Document:
The Myths of Christianity - 5
The Myth of the Resurrection
Richard Holloway
One of the problems people
have with Christian beliefs is that they do not know what they are for.
They may know what the belief is, but they are not sure what it is meant
to do or why it is important to hold it. After all, everyone has beliefs
of one sort or another, but people usually understand what they are for
and how they work.
For example, if a friend is accused of some crime or
offence, they say, "I believe in Simon and I know he is incapable of
an act like that". A belief of this sort is an act of trust, a
conviction about the character of another person that you act upon. And it
can be tested, it can be verified or falsified. In the case of Simon, who
has been accused of embezzling funds from the charity of which he is
treasurer, there is a solid chance that his innocence will be proved or
his guilt established. If he is declared innocent, our trust in him, our
belief in his honesty, will be vindicated; if he is proved guilty, our
trust in him will be broken.

Stated exercise: Copy the essay starting with "For example, if" and going on through "will be broken.", swapping "trust" for "faith" wherever it occurs.

Given information:
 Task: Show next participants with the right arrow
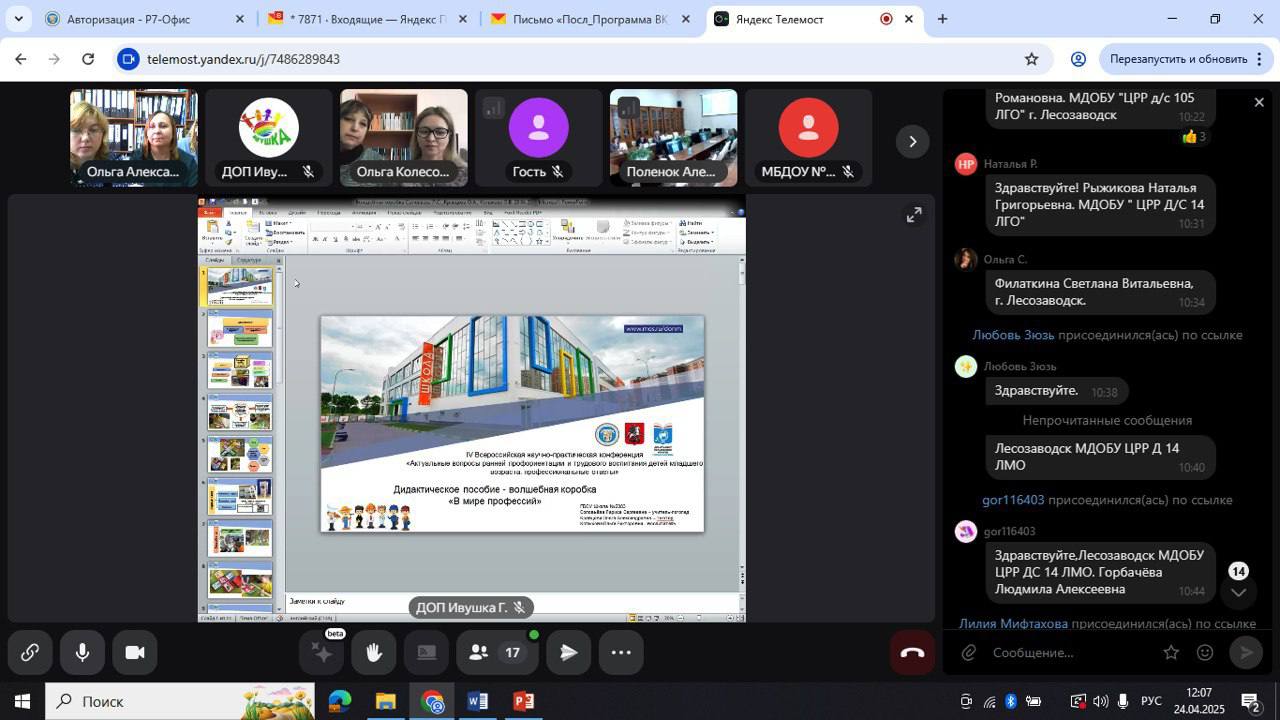pyautogui.click(x=912, y=141)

Final result:
For example, if a friend is accused of some crime or
offence, they say, "I believe in Simon and I know he is incapable of
an act like that". A belief of this sort is an act of faith, a
conviction about the character of another person that you act upon. And it
can be tested, it can be verified or falsified. In the case of Simon, who
has been accused of embezzling funds from the charity of which he is
treasurer, there is a solid chance that his innocence will be proved or
his guilt established. If he is declared innocent, our faith in him, our
belief in his honesty, will be vindicated; if he is proved guilty, our
faith in him will be broken.